Туров разваливается, как промокший батон. Прогуливаясь по Валентайн, в штанах уличной ценой в пять долларов, он вспоминает другую улицу в Танжере, по которой он брёл в тех же самых штанах. Торговец даже попытался продать ему платье, начался спор, в ходе которого он, хотя и прорываясь через иностранный язык, недвусмысленно разъяснил, что Турову явно не хватит мужества доказать свою мужественность. Туров задыхался от негодования, когда на сцене впервые появился Кэндимен.
– Я буквально был вынужден подслушать твою дискуссию с сим негодяем, сэр. Только неисправимый ли цемер мог попытаться продать платье человеку столь однозначной целостности.
– Да что ты об этом знаешь?
– Большое дело, сэр, и я говорю это во всех возможных смыслах. Объекты истинной и постоянной ценности часто оказываются незамеченными этими коммер-сантами, пока ими не завладеет кто-нибудь вроде меня или тебя. Моё имя Кэндимен, сэр, и ты поймёшь лучше меня, что я восхищаюсь человеком, который знает, как говорить о человеке, который знает, как восхищаться человеком, который знает, как восхищаться человеком…
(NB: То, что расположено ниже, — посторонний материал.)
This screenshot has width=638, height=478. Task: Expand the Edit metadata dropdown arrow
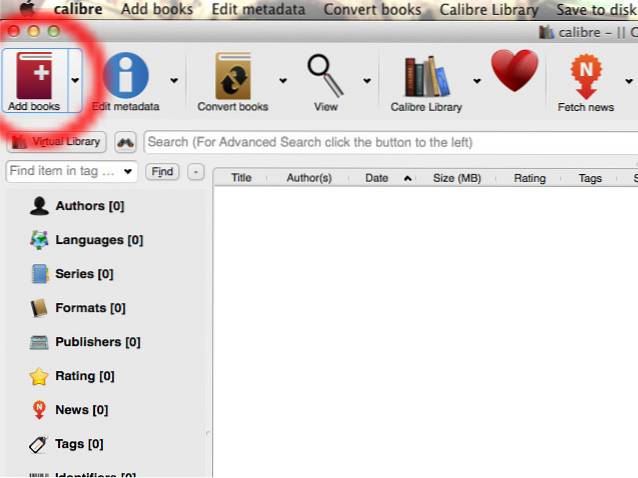(x=174, y=80)
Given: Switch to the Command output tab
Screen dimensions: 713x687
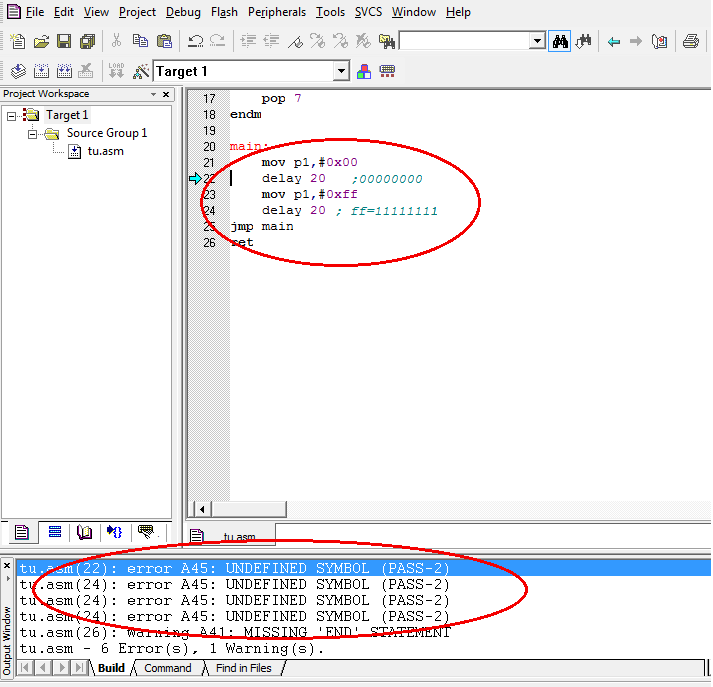Looking at the screenshot, I should [167, 668].
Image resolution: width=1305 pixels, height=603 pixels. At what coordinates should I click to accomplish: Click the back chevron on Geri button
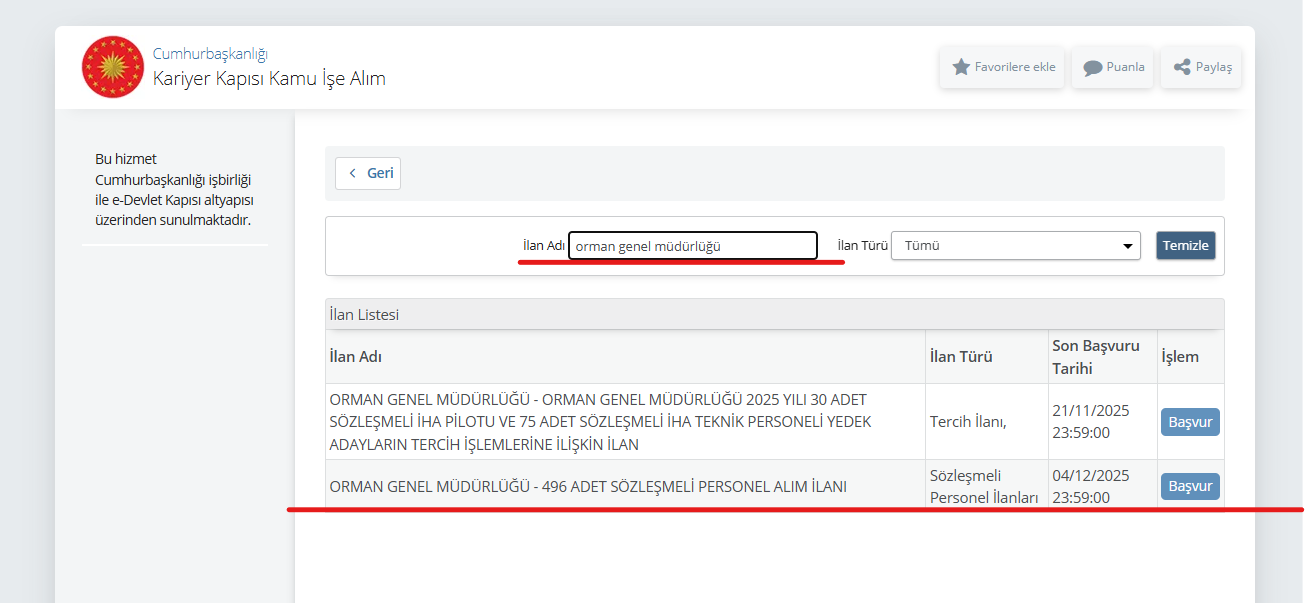tap(352, 173)
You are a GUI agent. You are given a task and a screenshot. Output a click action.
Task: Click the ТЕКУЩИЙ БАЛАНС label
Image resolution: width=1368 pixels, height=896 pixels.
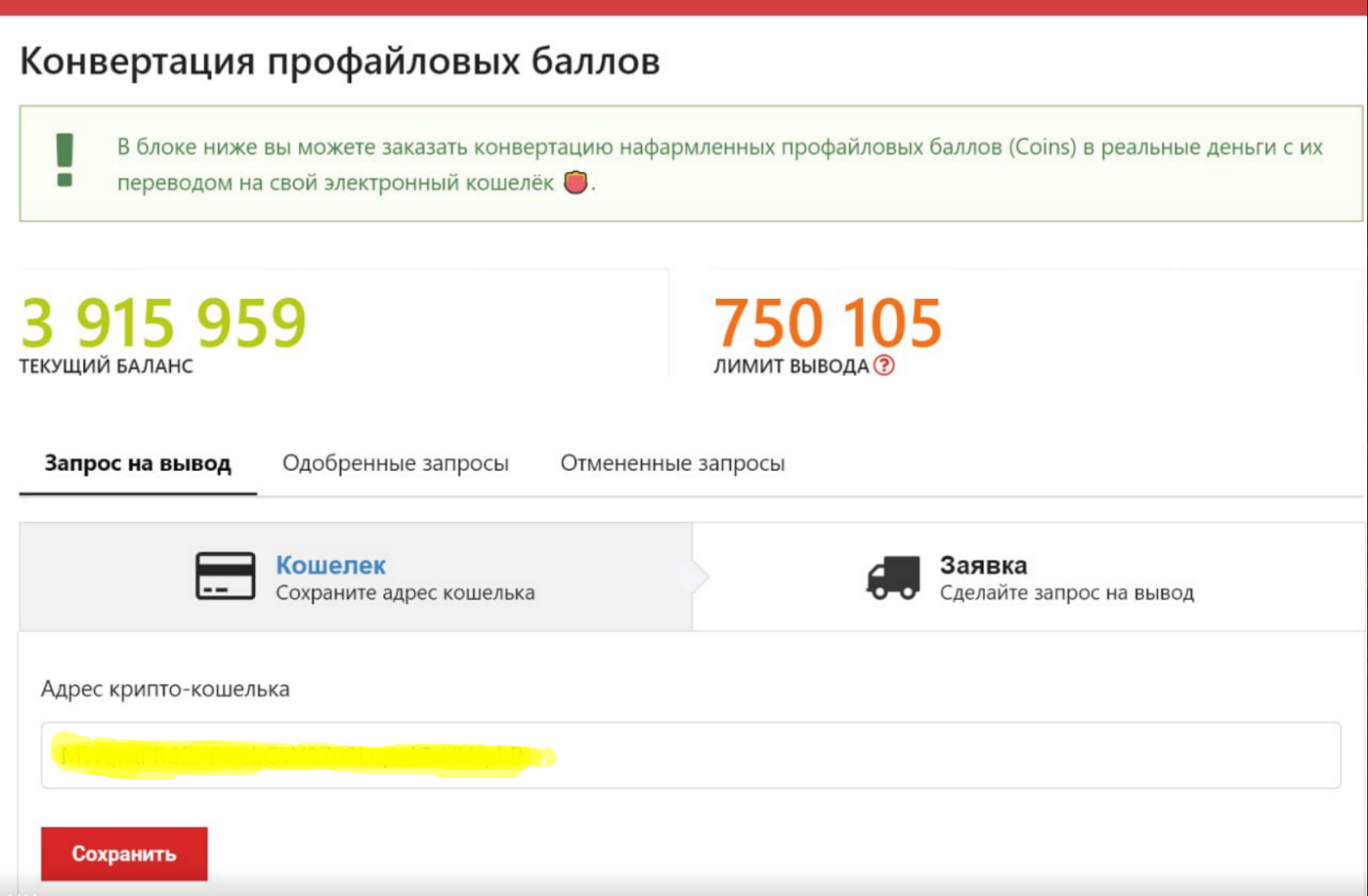click(106, 366)
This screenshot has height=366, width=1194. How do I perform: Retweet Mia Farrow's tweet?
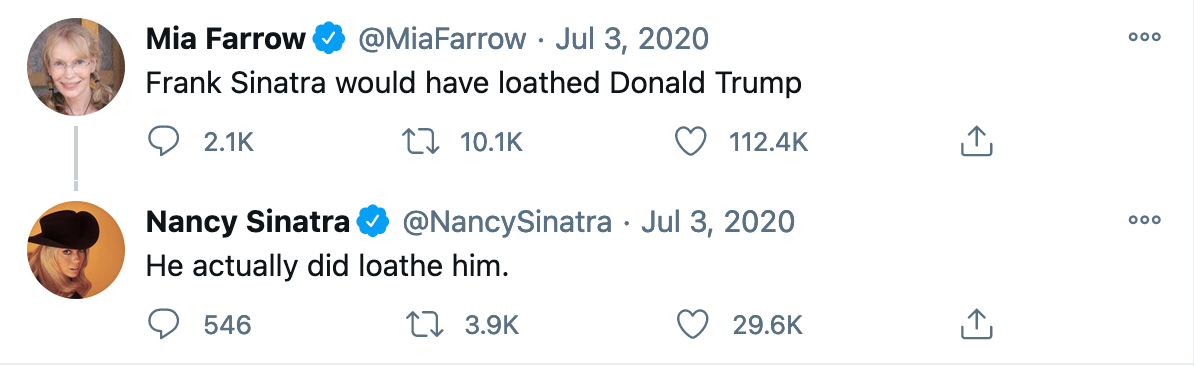pyautogui.click(x=421, y=142)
Память булькает нелепицами, когда Туров входит в «Бар Задержанной Реакции». Он жаждет ясности – ради стабильности.
– Что будем? – спрашивает бармен. – Белый плащ? Жёлтую птицу? Могучий Вурлитцер?
– Знаешь, как делать Рутинное Бытие?
– Естественно. Еды? Похоже, ты при последнем издыхании.
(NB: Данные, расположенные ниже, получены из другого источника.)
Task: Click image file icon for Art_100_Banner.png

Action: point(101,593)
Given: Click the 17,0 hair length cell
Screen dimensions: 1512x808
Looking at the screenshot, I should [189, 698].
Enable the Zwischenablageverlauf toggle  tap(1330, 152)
Туров разглядывает исходящую паром тарелку на стойке бара, содержащую большое ракообразное, возможно, внеземного происхождения; острый аромат, поднимающийся над ним, затуманивает всякую надежду на диалог. Туров подносит ко рту надушенный платок. – Если вы извините меня за такие слова, вот это конкретное блюдо ставит больше вопросов, чем даёт ответов.